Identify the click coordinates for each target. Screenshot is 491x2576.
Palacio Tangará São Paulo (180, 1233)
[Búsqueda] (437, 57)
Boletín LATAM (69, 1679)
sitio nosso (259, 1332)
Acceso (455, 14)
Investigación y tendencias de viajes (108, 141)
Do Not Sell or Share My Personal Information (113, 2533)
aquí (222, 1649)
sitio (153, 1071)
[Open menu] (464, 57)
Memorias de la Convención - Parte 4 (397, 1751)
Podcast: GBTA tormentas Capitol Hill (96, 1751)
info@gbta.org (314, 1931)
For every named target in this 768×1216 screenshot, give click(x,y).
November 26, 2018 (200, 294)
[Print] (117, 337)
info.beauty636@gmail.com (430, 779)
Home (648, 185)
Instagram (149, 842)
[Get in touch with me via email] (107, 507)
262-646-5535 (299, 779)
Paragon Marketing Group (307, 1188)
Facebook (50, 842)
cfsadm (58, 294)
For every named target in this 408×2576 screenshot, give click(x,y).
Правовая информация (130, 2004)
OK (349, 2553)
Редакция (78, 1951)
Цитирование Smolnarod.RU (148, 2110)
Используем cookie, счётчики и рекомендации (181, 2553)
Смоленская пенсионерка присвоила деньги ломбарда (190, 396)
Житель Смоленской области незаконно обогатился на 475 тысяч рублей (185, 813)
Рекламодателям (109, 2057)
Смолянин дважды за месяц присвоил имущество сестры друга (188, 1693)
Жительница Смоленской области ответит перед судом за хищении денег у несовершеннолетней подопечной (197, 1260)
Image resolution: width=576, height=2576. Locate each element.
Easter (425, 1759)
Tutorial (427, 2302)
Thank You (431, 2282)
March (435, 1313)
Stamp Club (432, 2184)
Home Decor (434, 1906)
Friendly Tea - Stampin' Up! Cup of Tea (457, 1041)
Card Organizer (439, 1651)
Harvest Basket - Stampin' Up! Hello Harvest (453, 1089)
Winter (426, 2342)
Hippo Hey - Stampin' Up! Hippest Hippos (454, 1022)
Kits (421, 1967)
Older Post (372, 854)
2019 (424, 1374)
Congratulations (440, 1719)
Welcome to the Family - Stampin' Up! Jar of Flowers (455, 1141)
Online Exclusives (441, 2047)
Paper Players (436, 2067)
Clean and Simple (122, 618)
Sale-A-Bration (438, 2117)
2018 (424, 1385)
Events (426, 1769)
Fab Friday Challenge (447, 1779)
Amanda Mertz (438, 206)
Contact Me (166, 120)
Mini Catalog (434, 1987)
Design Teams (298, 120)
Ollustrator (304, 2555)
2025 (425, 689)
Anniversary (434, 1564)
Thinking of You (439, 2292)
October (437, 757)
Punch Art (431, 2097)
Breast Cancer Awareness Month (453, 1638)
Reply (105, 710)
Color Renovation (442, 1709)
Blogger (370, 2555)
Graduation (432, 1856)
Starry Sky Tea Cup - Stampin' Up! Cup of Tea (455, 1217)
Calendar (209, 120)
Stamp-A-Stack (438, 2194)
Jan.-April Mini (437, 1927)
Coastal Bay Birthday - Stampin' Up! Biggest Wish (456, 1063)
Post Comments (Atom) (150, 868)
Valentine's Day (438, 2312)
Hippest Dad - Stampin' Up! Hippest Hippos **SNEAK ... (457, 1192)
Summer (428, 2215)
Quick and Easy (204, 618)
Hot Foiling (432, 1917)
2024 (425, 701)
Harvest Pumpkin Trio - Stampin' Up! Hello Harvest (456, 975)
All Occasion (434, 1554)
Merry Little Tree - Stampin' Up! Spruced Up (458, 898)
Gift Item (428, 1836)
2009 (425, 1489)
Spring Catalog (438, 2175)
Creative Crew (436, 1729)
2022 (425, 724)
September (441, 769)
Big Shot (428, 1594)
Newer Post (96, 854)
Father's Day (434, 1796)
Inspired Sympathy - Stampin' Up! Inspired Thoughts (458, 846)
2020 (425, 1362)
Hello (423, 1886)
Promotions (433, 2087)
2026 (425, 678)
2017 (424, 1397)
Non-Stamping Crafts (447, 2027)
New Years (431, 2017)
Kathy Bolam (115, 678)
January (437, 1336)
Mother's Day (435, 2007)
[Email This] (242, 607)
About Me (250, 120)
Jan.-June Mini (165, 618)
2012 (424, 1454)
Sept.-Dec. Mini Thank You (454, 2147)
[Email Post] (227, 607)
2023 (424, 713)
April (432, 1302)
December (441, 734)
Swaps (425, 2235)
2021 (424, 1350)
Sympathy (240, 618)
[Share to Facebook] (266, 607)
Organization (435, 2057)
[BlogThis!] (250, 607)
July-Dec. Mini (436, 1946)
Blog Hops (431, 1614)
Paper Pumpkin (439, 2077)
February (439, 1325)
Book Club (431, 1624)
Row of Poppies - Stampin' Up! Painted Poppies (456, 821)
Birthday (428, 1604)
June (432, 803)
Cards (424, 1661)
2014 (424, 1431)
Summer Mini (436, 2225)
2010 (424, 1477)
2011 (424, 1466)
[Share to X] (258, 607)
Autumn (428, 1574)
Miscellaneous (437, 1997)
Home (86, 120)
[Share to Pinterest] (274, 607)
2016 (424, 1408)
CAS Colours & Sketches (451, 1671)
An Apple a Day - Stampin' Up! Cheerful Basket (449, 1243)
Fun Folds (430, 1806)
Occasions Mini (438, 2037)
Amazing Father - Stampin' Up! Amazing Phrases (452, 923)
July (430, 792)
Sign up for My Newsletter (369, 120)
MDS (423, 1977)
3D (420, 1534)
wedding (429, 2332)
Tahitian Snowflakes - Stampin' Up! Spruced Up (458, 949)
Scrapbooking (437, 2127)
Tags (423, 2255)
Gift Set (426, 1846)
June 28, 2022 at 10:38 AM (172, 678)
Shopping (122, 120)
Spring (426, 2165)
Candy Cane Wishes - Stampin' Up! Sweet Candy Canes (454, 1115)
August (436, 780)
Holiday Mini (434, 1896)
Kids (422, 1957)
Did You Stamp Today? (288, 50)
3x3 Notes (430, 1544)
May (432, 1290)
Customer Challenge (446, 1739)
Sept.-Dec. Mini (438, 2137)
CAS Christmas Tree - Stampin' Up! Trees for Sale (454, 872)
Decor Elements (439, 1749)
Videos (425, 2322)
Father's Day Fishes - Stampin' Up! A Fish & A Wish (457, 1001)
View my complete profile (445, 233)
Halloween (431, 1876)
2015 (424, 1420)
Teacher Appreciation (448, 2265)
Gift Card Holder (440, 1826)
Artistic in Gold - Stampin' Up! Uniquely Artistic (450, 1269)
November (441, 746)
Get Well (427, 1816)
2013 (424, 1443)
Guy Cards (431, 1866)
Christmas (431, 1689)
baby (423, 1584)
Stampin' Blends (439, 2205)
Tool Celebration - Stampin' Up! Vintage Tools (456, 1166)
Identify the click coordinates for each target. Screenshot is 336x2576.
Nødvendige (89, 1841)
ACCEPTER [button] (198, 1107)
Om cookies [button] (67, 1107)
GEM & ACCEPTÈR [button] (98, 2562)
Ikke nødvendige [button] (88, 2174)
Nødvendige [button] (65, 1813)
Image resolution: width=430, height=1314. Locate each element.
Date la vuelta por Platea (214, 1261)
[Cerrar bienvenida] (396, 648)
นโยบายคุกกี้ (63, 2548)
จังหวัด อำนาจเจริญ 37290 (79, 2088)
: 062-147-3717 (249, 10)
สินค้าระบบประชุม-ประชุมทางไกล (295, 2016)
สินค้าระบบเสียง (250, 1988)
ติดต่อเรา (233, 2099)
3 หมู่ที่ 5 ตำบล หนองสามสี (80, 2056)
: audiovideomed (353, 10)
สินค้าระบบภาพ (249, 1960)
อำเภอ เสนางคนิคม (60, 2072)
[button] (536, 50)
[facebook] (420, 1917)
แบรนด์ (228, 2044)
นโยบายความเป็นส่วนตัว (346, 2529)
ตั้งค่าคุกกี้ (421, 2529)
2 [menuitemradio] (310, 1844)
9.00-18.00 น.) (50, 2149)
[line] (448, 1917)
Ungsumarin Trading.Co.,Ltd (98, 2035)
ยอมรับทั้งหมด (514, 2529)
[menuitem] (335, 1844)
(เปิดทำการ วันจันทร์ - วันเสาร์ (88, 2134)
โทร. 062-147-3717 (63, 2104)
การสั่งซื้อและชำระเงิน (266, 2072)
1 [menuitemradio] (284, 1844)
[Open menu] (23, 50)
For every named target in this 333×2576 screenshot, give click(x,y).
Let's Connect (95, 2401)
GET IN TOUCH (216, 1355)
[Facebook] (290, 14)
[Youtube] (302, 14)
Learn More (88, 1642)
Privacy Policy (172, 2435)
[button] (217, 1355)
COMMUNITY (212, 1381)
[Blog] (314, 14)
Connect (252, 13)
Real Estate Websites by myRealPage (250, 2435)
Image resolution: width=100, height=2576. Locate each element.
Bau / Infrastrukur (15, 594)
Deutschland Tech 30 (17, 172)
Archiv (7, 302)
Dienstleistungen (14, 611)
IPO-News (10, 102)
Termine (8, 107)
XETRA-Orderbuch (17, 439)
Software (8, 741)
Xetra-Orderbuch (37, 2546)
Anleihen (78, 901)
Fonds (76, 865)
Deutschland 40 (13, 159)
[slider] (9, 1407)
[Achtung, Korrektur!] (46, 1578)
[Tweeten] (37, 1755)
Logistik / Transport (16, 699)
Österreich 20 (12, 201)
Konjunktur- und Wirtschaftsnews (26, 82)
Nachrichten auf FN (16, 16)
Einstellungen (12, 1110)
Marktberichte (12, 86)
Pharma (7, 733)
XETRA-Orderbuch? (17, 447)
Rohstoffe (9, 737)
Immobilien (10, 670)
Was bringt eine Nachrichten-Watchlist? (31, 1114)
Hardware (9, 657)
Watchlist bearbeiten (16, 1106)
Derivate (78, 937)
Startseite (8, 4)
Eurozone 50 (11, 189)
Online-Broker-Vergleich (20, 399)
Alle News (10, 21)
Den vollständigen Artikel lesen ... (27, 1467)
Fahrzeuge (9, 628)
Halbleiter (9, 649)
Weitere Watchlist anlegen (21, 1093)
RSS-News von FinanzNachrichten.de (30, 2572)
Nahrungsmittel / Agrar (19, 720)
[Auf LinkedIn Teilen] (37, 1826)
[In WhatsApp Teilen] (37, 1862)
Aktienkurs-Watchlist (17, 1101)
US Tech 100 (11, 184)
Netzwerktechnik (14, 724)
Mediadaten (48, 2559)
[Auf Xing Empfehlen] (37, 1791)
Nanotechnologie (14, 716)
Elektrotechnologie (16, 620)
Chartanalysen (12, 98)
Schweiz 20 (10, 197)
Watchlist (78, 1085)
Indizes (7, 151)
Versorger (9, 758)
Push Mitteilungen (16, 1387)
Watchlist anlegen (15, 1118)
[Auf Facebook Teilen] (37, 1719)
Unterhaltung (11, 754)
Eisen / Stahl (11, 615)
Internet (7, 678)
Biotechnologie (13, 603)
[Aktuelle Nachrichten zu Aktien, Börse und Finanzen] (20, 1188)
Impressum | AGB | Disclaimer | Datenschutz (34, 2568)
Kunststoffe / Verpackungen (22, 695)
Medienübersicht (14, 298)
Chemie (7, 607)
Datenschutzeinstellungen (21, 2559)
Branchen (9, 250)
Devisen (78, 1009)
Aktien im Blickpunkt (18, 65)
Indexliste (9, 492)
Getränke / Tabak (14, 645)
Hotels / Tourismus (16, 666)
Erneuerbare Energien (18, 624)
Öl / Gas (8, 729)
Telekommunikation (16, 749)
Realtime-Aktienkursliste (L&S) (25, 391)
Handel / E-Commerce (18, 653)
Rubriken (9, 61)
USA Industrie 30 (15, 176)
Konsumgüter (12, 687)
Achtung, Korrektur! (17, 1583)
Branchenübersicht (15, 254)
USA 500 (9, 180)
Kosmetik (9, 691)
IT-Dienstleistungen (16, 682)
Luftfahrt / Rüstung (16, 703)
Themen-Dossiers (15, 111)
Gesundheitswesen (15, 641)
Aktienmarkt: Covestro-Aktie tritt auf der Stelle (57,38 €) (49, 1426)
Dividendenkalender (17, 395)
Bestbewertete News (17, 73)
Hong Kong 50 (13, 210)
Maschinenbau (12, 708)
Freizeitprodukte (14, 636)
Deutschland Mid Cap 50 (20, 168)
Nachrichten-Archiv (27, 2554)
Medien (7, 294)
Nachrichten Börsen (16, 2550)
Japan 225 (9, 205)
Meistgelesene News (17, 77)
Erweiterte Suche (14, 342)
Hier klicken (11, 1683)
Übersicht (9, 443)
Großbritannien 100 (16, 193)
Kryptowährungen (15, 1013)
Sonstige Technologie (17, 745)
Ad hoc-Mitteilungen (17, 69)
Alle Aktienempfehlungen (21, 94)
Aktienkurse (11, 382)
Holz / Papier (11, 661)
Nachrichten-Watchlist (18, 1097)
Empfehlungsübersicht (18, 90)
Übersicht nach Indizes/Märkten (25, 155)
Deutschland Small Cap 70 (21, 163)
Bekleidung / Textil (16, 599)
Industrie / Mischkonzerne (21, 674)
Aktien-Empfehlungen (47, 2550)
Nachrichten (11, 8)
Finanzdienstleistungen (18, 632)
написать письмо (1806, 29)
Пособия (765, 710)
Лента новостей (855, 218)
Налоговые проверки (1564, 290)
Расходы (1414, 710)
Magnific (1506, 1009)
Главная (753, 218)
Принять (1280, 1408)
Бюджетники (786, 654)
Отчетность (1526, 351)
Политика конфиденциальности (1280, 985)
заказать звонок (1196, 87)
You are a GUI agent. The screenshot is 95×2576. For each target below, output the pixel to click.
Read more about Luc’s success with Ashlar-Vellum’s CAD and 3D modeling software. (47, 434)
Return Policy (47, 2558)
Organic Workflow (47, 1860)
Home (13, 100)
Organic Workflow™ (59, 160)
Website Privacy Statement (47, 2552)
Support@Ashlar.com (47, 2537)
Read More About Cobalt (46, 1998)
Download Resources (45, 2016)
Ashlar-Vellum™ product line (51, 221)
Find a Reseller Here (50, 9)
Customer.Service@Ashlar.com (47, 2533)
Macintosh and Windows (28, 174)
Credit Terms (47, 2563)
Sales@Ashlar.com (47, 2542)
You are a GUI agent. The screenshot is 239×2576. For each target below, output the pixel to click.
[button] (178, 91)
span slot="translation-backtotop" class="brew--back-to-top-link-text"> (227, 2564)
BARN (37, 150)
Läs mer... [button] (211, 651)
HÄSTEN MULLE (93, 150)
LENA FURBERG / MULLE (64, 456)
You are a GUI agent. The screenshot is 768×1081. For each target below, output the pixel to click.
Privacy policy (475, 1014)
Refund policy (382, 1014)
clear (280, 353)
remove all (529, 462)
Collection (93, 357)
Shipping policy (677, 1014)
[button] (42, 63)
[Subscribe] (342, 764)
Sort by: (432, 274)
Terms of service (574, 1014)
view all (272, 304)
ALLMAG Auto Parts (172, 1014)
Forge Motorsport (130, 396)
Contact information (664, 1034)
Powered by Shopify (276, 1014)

How to complete this task: All that is needed is the opening run of the data, given again exactly: please include every line from the first through the line with "aquí (222, 1649)", both ends kept.

Written reply:
Identify the click coordinates for each target. Screenshot is 491x2576.
Palacio Tangará São Paulo (180, 1233)
[Búsqueda] (437, 57)
Boletín LATAM (69, 1679)
sitio nosso (259, 1332)
Acceso (455, 14)
Investigación y tendencias de viajes (108, 141)
Do Not Sell or Share My Personal Information (113, 2533)
aquí (222, 1649)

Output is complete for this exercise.